Die Bruttowarmmiete liegt bei etwas mehr als 7,50 € je Quadratmeter Wohnfläche im Monat.
Darin enthalten sind 6,07 € Mietkosten und eine Vorauszahlung für Betriebskosten inkl. einer Umlage für die ökotechnischen Anlagen von 1,50 € je Quadratmeter und Monat. Die erste Betriebskostenabrechnung für das Projekt wird gerade erstellt. Die tatsächlichen Betriebskosten liegen voraussichtlich unter den Vorauszahlungen.

Projektbeteiligte

  • Bauherr:
    Lichte Weiten e.V., Wönnichstraße 103, 10317 BerlinT. 030 – 514 899 38, E. mail@lichte-weiten.de
  • Planung, Projektsteuerung, Ökotechnische Gesamtkonzeption, Gruppenbegleitung:
    Dr. Beetstra + Körholz, Wönnichstraße 103, 10317 Berlin
    T. 030 – 514 899 38, E. planung@lichte-weiten.de
    mit Werner Nasahl, 10243 Berlin, Bauleitung
  • Ergänzende Beratung Energie und Fachplanung Gebäudetechnik:
    AKUT Solar- und Haustechnik GmbH, 13355 Berlin
    LUBS GmbH, 03185 Turnow

Foto: Ruth BergmannDer Nachbarschaftsgarten

Zentraler Bestandteil des Konzepts für das Wohnprojekt Lichte Weiten ist ein 1.800 m² großer Grundstücks übergreifender Nachbarschaftsgarten mit dem Namen „Grüne Weiten“ in Kooperation mit einigen Nachbarhäusern der HOWOGE Wohnungsbaugesellschaft. Unter dem Thema „Essbare Landschaft“ hat Lichte Weiten den Garten gemeinsam mit Menschen aus der Nachbarschaft in mehreren Planungsrunden gestaltet. Nutzgarten, Spiel- und Erholungsflächen stehen nun sowohl Anwohner/innen als auch Menschen aus der näheren Umgebung zur Nutzung zur Verfügung. Die Bewirtschaftung erfolgt unter ökologischen Gesichtspunkten. Ein zum Teil in Eigenleistung entstandener offener Nachbartreff gibt Raum für unterschiedliche Kiez orientierte, soziokulturelle Angebote für Jung und Alt.

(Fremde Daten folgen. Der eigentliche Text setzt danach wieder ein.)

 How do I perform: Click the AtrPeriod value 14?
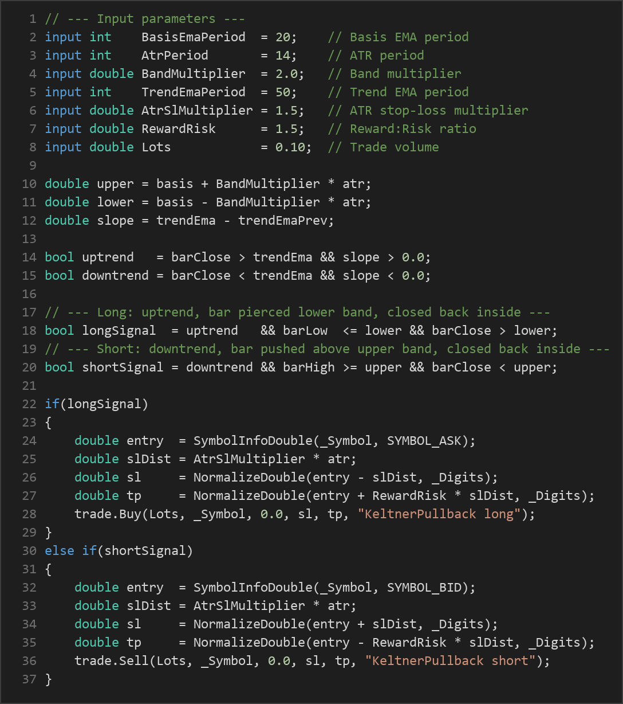283,56
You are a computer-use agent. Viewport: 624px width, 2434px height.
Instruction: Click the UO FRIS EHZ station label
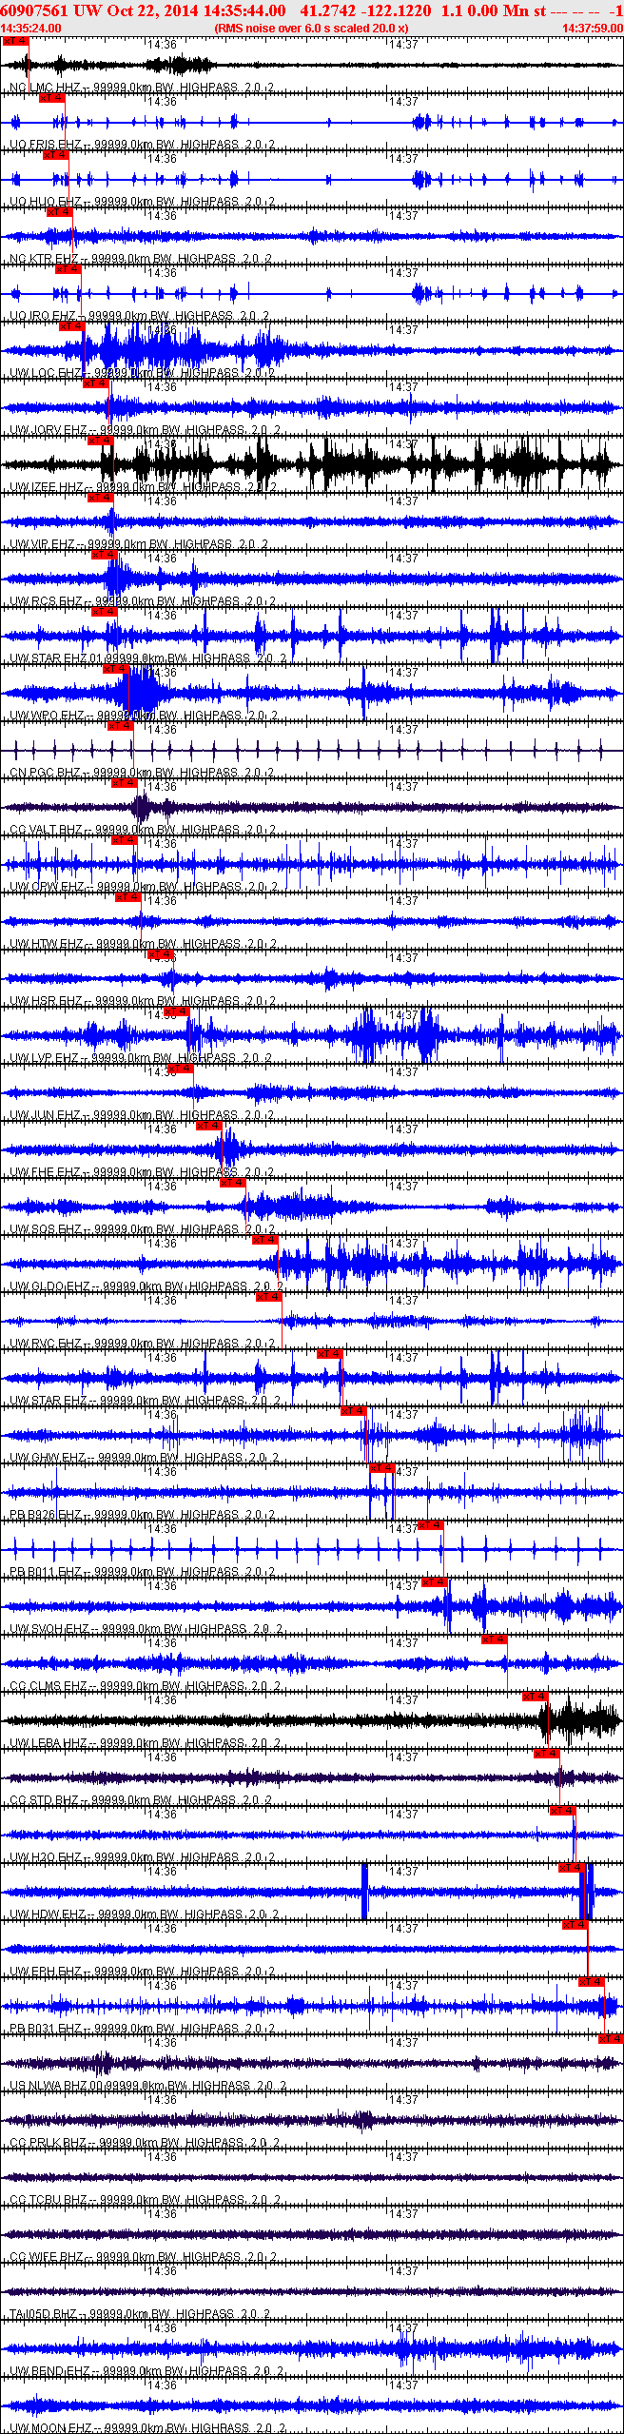[46, 145]
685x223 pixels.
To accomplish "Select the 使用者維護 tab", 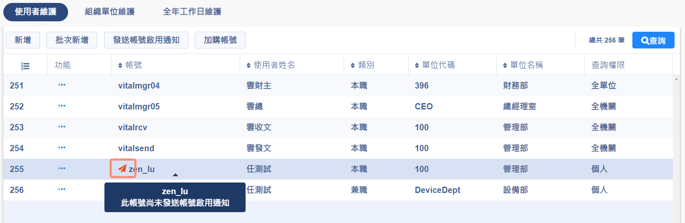I will point(36,12).
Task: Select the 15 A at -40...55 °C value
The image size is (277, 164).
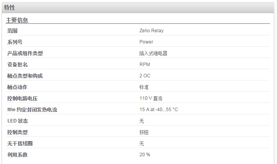Action: (159, 110)
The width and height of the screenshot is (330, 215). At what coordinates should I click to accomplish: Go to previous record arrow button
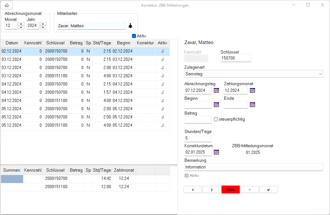pyautogui.click(x=193, y=189)
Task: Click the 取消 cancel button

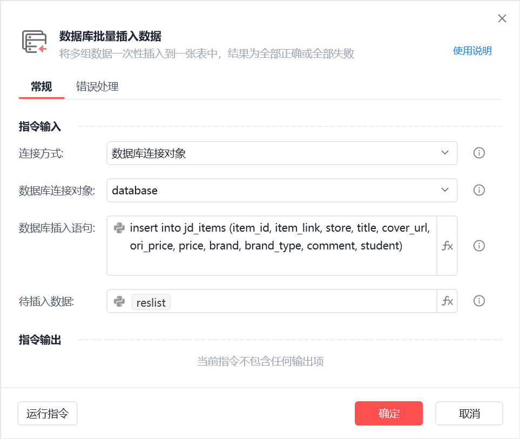Action: point(469,413)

Der Verein Lichte Weiten e.V.

Hauptziel des Vereins Lichte Weiten e.V. ist die Unterstützung und Verbreitung von gemeinschaftlich und ökologisch orientierten Wohnprojekten. Das Lichte Weiten-Wohnprojekt in der Wönnichstraße 104 dient als Modell des Vereins und Anschauungsobjekt. Gemeinsam mit dem Nachbarschaftsgarten Grüne Weiten bietet es die Möglichkeit, interessierten Menschen aus In- und Ausland die sozialen, ökologischen und ökonomischen Vorteile dieser Wohn- und Lebensform in Theorie und vor allem Praxis nahe zu bringen.
Der Verein wurde im März 2005 gegründet. Mitglieder sind Menschen, die die Entwicklung und Verbreitung von Umwelt entlastenden Gemeinschafts-Wohnprojekte fördern wollen. Alle Bewohnerinnen und Bewohner der Wönnichstr. 104 sind Vereinsmitglieder.